“Até agora não pudemos saber se há ouro ou prata
nela, ou outra coisa de metal, ou ferro... Contudo, o melhor fruto que dela se
pode tirar parece-me que será salvar esta gente. E esta deve ser a principal
semente que Vossa Alteza nela deve lançar... Quanto mais, disposição para se
nela cumprir e fazer o que Vossa Alteza tanto deseja, a saber, acrescentamento
da nossa fé!” (Carta de Pero Vaz de Caminha a El Rei D. Manuel, 1500).
Esse era o pensamento comum da época. Acreditava-se
que impor o evangelho ao nativo seria o maior testemunho de bondade que os
portugueses deviam fazer. Como instituição, a Igreja errou feio. Alguns índios
se salvaram da escravidão colonial [laica] a troco de serem escravos das obras da
Igreja. Porém, os jesuítas fizeram o que acreditavam ser para o bem do índio, resgatando-o
de seus vícios: o uso de cauim, do fumo, a poligamia, a antropofagia; costumes
que Pe. José de Anchieta combateu por meio de seu teatro alegórico.
Há que se considerar o contexto histórico antes
de condená-lo. Como homem, José de Anchieta não pode ser julgado pelos valores
em que hoje acreditamos, até porque no futuro muitas de nossas ideologias e até
nossa ciência serão também consideradas torpes.

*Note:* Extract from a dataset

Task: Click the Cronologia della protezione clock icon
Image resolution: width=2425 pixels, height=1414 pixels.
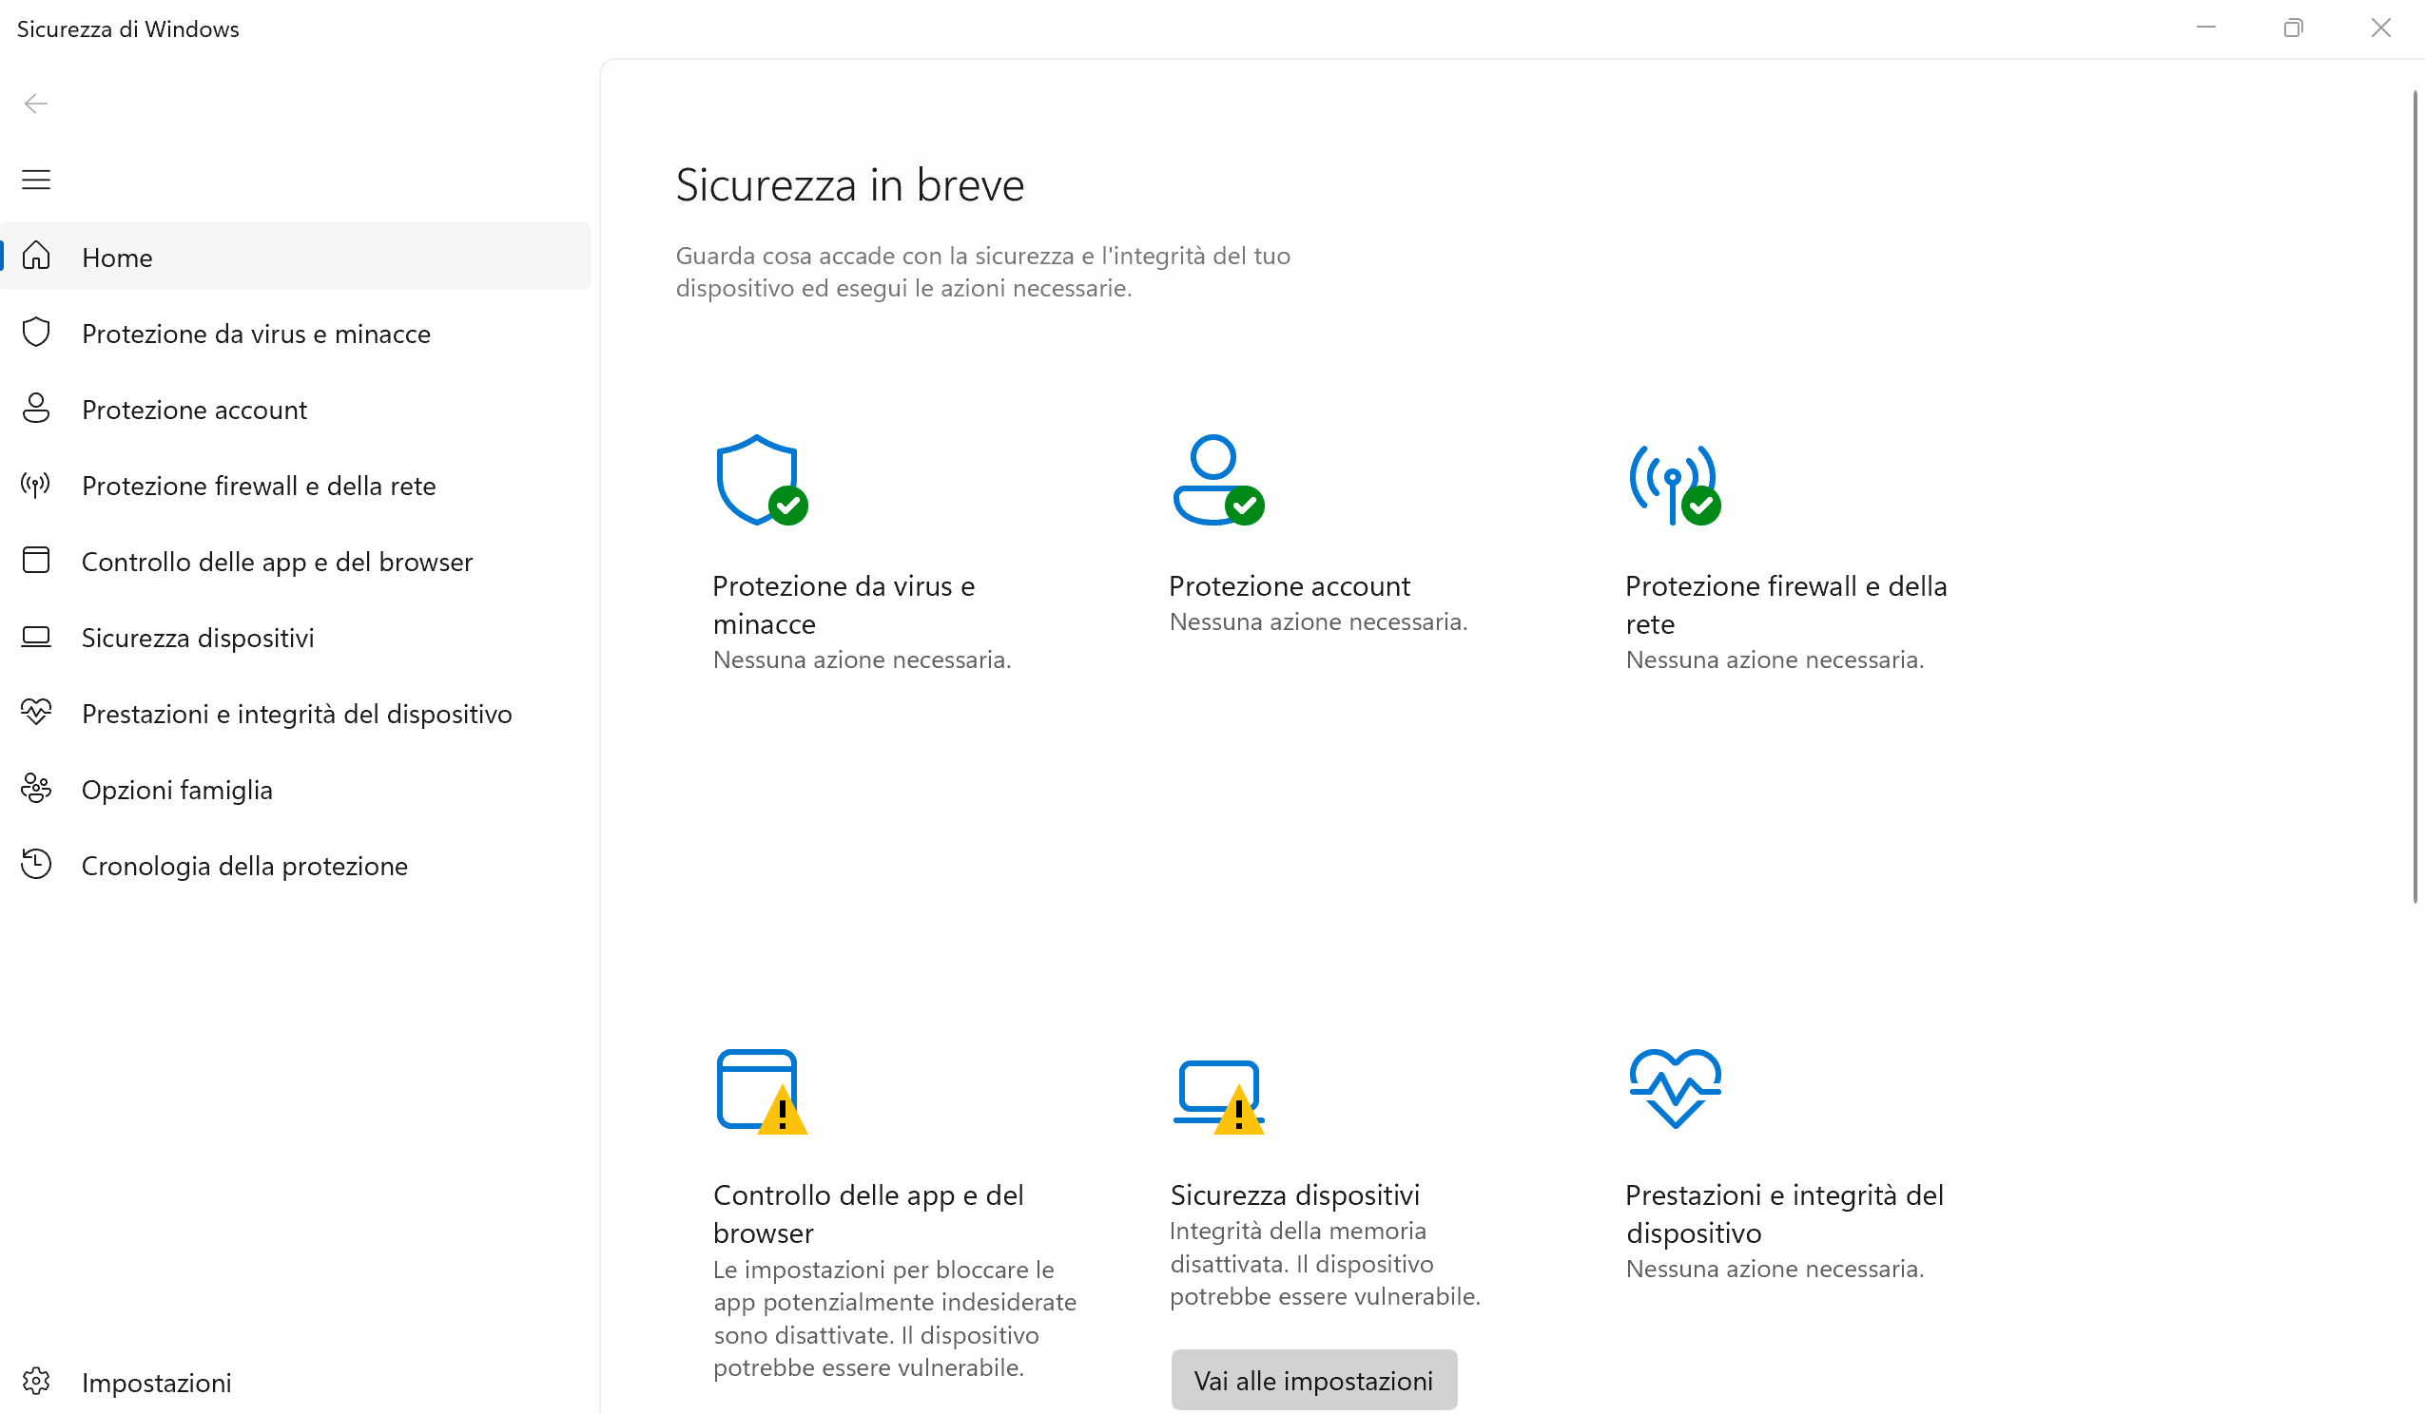Action: [x=37, y=865]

Entretanto, o mesmo relativismo não pode ser
usado para justificar crimes hediondos tais aqueles cometidos pelos militares
nos anos de chumbo. Como recentemente revelou a Comissão da Verdade, houve extermínio de aldeias indígenas por
parte da ditadura. A aculturação promovida pelo Padre no contexto do séc. XVI não é do mesmo tipo de atrocidade que os bombardeios de aviões sobre aldeias, o
uso da varíola como arma biológica, as prisões e torturas de índios no Brasil
do séc. XX.
Sem julgamentos morais, prefiro pensar em
Anchieta como o autor da primeira gramática de língua indígena brasileira,
impressa em 1595. Também como poeta, dramaturgo e historiador ele nos legou
documentos que nos permitem vislumbrar um pouco do Brasil quinhentista, das
batalhas travadas, dos costumes nativos e da fé que se propagava naquele
período.
A recente canonização do Padre Anchieta torna
mais atrativo aos olhos do turista os Passos de Anchieta, as ruínas da igreja jesuíta em Guarapari e tudo o que ainda
cerca a história de vida do padre no estado do Espírito Santo.